At Laurentian, Dr. Walker will focus her research on Indigenous community-engaged research using large health services databases held by the Institute for Clinical Evaluative Sciences (ICES), where she leads the indigenous health portfolio. She describes her work with ICES in the following terms:  “We’re moving forward on significant research projects using these robust, linked data sets, and always prioritizing Indigenous knowledge, research ethics and governance in our partnerships with First Nations and Métis organizations.” (Credited from ICES Annual Report 2015)

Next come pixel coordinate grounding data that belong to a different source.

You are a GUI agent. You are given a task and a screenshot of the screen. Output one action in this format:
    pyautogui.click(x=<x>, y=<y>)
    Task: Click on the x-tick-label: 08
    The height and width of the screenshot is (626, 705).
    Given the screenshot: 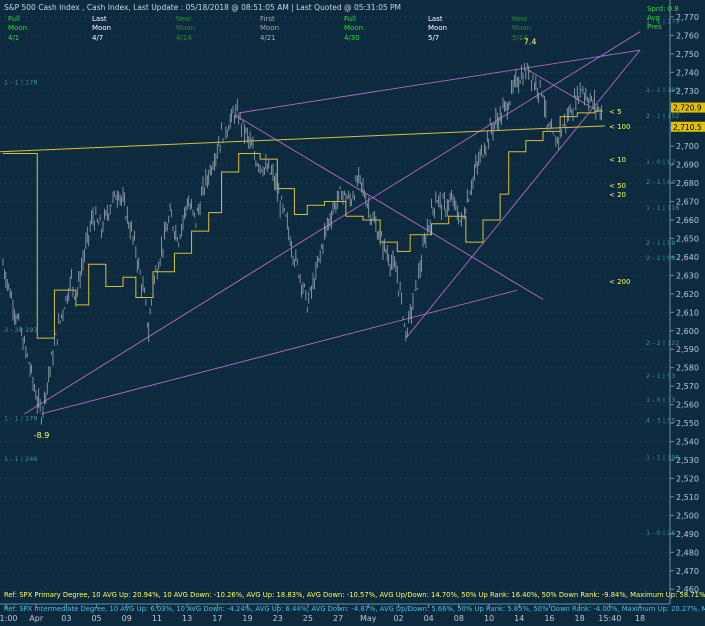 What is the action you would take?
    pyautogui.click(x=459, y=618)
    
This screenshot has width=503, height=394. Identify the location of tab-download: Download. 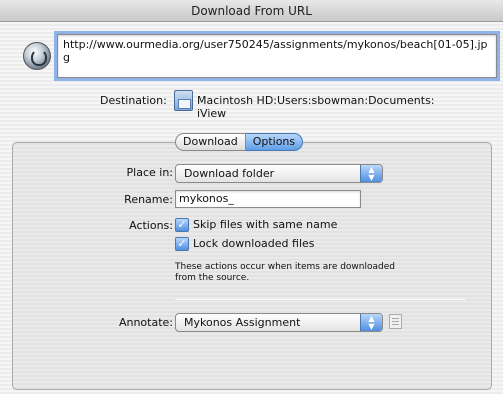
(210, 142).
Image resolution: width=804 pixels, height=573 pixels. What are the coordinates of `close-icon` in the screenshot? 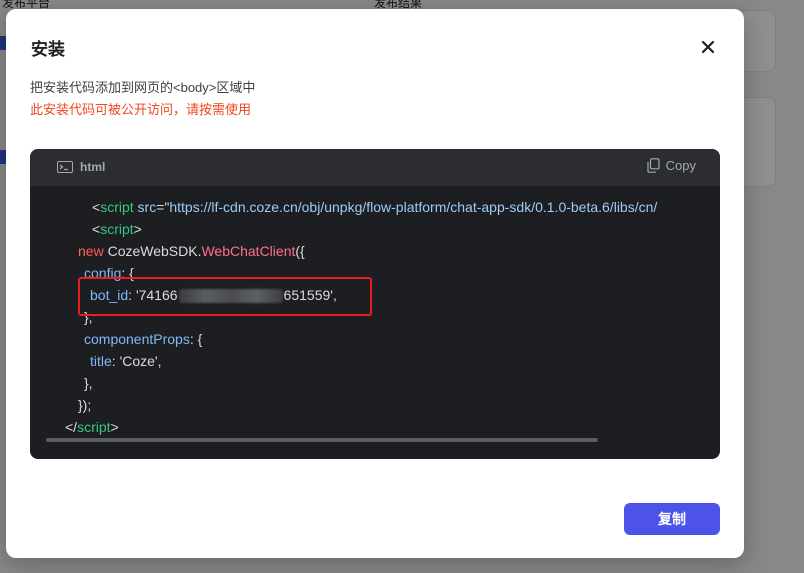 It's located at (708, 47).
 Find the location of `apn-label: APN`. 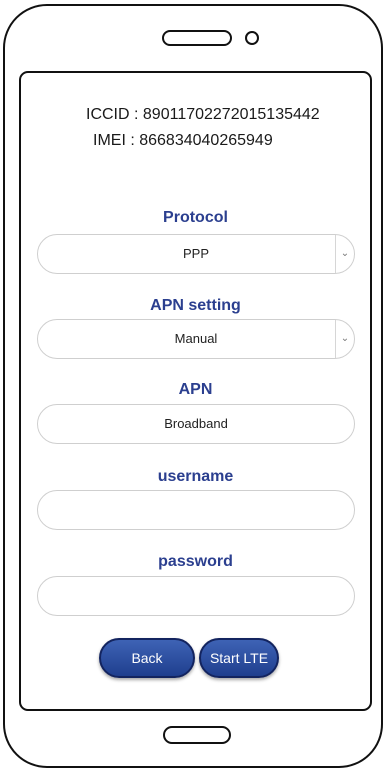

apn-label: APN is located at coordinates (196, 390).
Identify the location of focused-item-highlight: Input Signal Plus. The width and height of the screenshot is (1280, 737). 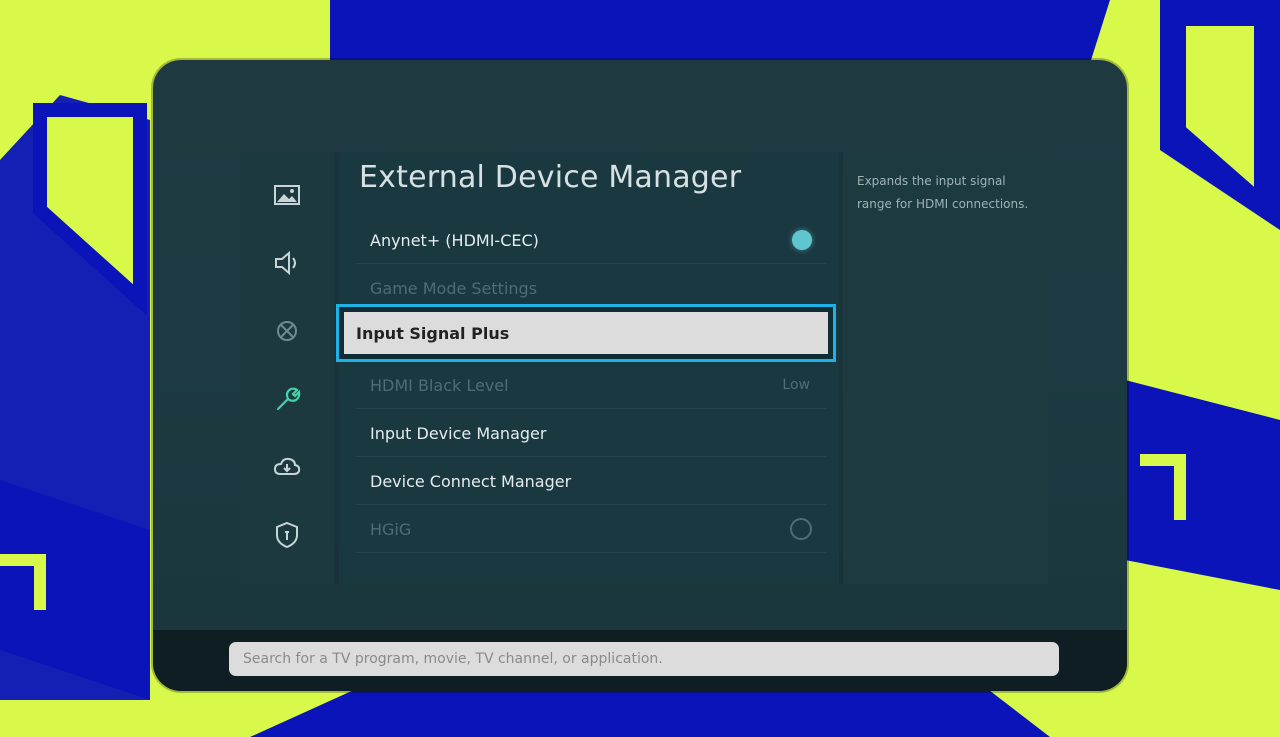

Dr. Walker’s research programs aim to work with First Nations and Metis populations so that they are able to take ownership and control of their health data, thereby leveraging it to the benefit and wellbeing of their people and communities.  She also responds to requests from communities seeking assistance with the use of this data. It is hoped that this data can be used as “medicine to heal” communities which will in turn help inform decision-making surrounding health issues. “First Nations people particularly want to focus on positive health,” explains Dr. Walker. “They see wellness as a holistic thing. So, when you’re asking about one specific condition, people don’t want that one condition to be reflecting the state of their overall health.”(Quotes credited to Dr. Walker, in CIHR article, Dec 22, 2015).

To provide a strong example of her work, she and her colleagues met with 133 First Nation Chiefs and presented them with cancer research and results so that they may act upon it. This was the first presentation of results using data on 200,000 members of First Nations communities. The data are also being used to explore community questions on topics such as prescription opioid use, frailty, diabetes and 18 different chronic diseases.  She has also undertaken important work within the Wikwemikong community on Manitoulin Island. This community is seeking to look further into diabetes related questions and design better community-oriented health services to address the concerns associated with this chronic disease.